* **Your instructions**
Output the listing verbatim from its first line through the line containing "point(71,110)", including both ends. Omit the pictures from your output.

* **Given records**
**********

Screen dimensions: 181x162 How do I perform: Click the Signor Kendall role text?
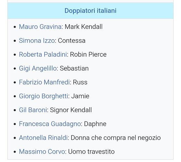point(71,110)
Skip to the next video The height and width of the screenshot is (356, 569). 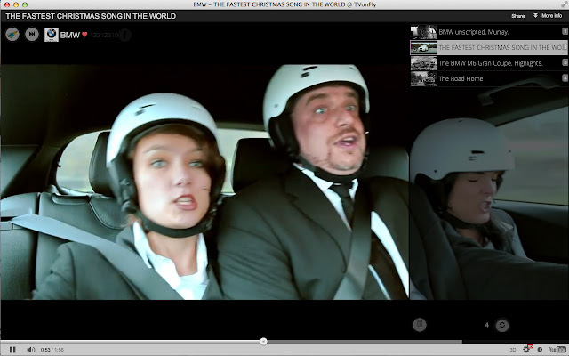click(31, 35)
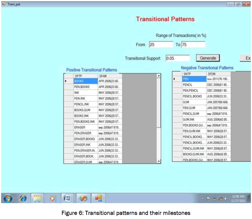Select the ERASER row in positive patterns
The height and width of the screenshot is (219, 252).
pos(85,127)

**********

* **Task output**
Screen dimensions: 181x162 How do I perform: Click the Signor Kendall role text?
point(71,110)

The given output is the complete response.